PASSAGE SHOWN START

How the plugin slots in

Hermes's plugin loader reads plugins/memory/<name>/__init__.py and looks for a class that subclasses agent.memory_provider.MemoryProvider. The whole integration is one file plus a vendored Python sibling of the agentmemory library.

from agent.memory_provider import MemoryProvider
from .agentmemory_py import EpisodicStore, OnDemandSummarizer, MemoryDriftWatcher

class AgentMemoryProvider(MemoryProvider):
    @property
    def name(self) -> str:
        return "agentmemory"

    def initialize(self, session_id: str, **kwargs) -> None:
        self._session_id = session_id
        self._hermes_home = kwargs.get("hermes_home") or os.path.expanduser("~/.hermes")
        self._summarizer = OnDemandSummarizer(
            llm=_make_anthropic_llm(self._model, self._max_tokens),
            max_tokens=self._max_tokens,
        )

    def prefetch(self, query: str, *, session_id: str = "") -> str:
        events = self._store.retrieve(query, top_k=self._top_k)
        if not events:
            return ""
        result = self._summarizer.summarize(events, intent=query)
        self._write_trace({
            "session_id": session_id or self._session_id,
            "intent": query,
            "event_ids": result.trace["event_ids"],
            "summary": result.summary,
            "drift": self._watcher.state(),
        })
        return result.summary

    def sync_turn(self, user_content, assistant_content, *, session_id="") -> None:
        sid = session_id or self._session_id
        if user_content:
            self._store.append(sid, "user", user_content)
        if assistant_content:
            self._store.append(sid, "assistant", assistant_content)

The _make_anthropic_llm factory is intentionally tiny: it returns a function that calls Anthropic().messages.create with the user's existing ANTHROPIC_API_KEY. Same family of model the agent already uses. No second smaller model that quietly degrades quality.

Real deletes, demonstrated

This is the part I care about most. When the user says "forget that conversation," the plugin reaches into the in-memory store and removes the row. There is no is_deleted=True flag, no archive folder, no derived summary still hanging around. The smoke test that proves it:

def test_forget_is_real(tmp_path):
    p = _new_provider(tmp_path)
    p.sync_turn("ephemeral", "noted")
    eid = p._store._events[0].id
    out = p.handle_tool_call("agentmemory_forget", {"event_id": eid})
    assert json.loads(out)["removed"] == 1
    # the event id should be GONE — no tombstone
    assert p._store.get(eid) is None

The test passes. The event id returns None from get because the row is not there to return.

PASSAGE SHOWN END
RAW DATA START

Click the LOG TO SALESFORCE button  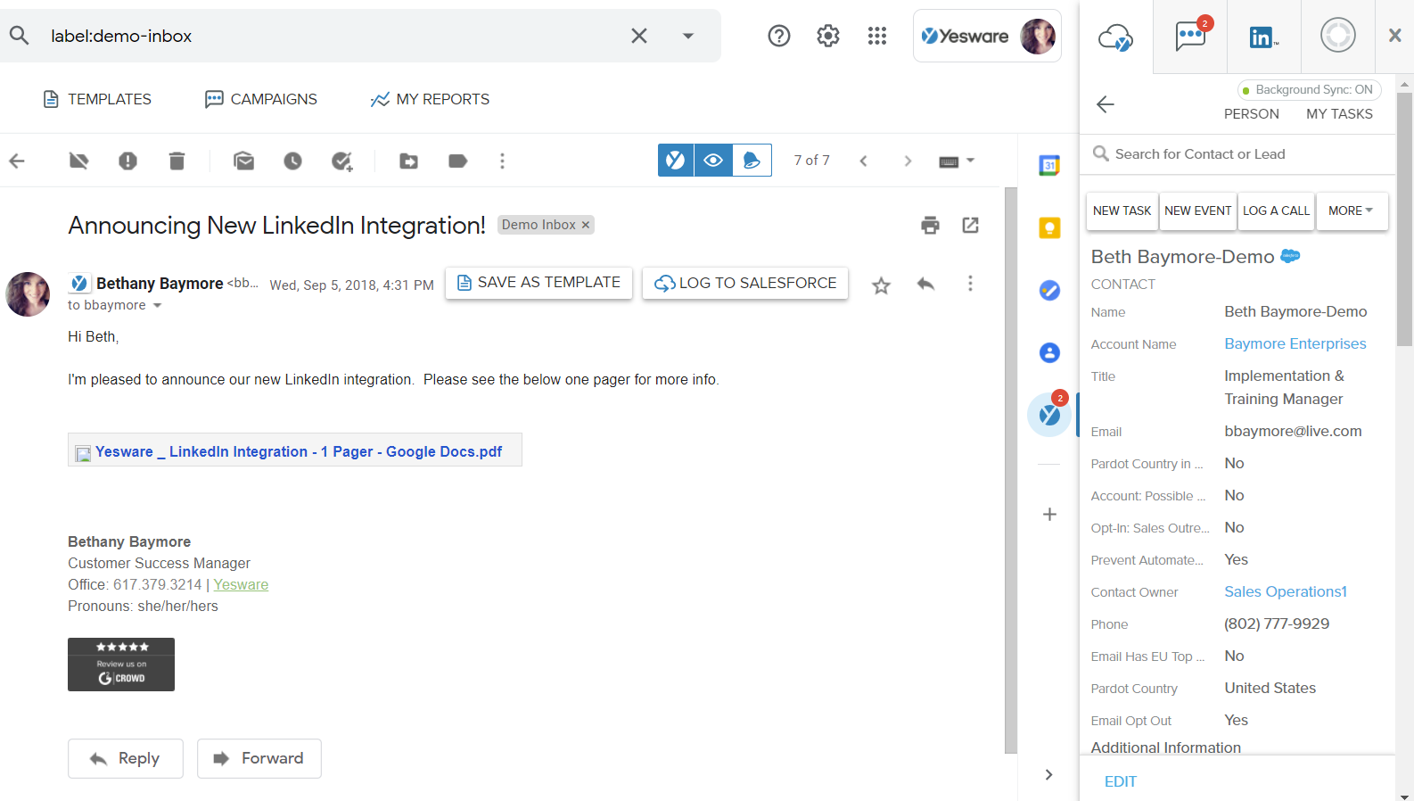745,284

RAW DATA END

#### QUESTIONS TO ANSWER:
(1) In the memory plugin passage, which file does the Hermes plugin loader read when it looks for a plugin?
(2) Copy the memory plugin passage word for word, from "return result.summary" to "quietly degrades quality.".
(3) Continue the passage on the Hermes memory plugin from the point where it stops.

#### EXPECTED RESPONSES:
(1) plugins/memory/<name>/__init__.py

(2)
return result.summary

    def sync_turn(self, user_content, assistant_content, *, session_id="") -> None:
        sid = session_id or self._session_id
        if user_content:
            self._store.append(sid, "user", user_content)
        if assistant_content:
            self._store.append(sid, "assistant", assistant_content)

The _make_anthropic_llm factory is intentionally tiny: it returns a function that calls Anthropic().messages.create with the user's existing ANTHROPIC_API_KEY. Same family of model the agent already uses. No second smaller model that quietly degrades quality.

(3)
Install in three lines

mkdir -p plugins/memory/agentmemory
cp -r path/to/hermes-agentmemory/* plugins/memory/agentmemory/
hermes config set memory.provider agentmemory

Set ANTHROPIC_API_KEY in your environment so the summarizer can call Claude. Done. Hermes will pick up the plugin on next start, expose the three tools to the model, and start writing trace records.

Why this lives outside Hermes

The Hermes maintainers ship excellent memory backends. I deliberately did not try to upstream this as a default option. Two reasons:

The pull-model trade-off (latency on cold start in exchange for auditability) is a values choice, not a default. People who want the magical version should keep the magical version.
Plugins are how Hermes invites different values into the same agent. The MemoryProvider ABC is well-designed precisely because it lets backends like this exist without forcing them on anyone.

The deeper argument for why this design matters lives in my companion Write-track post. The short version: a self-improving agent that the user cannot audit is just opaque drift. Memory you cannot really delete is the part that breaks first.

What I'd ship next

A hermes memory inspect command that pretty-prints trace.jsonl so the user does not have to grep JSON. A SQLite backend (the agentmemory core has one in the JS version; porting it is a weekend). And a small dashboard that visualizes the drift watcher over time so you can see when your retrieval starts feeling stale.

But the v0.1 plugin is already runnable, already tested, already MIT, and already does the one thing I wanted it to do: when I tell my agent to forget something, it forgets.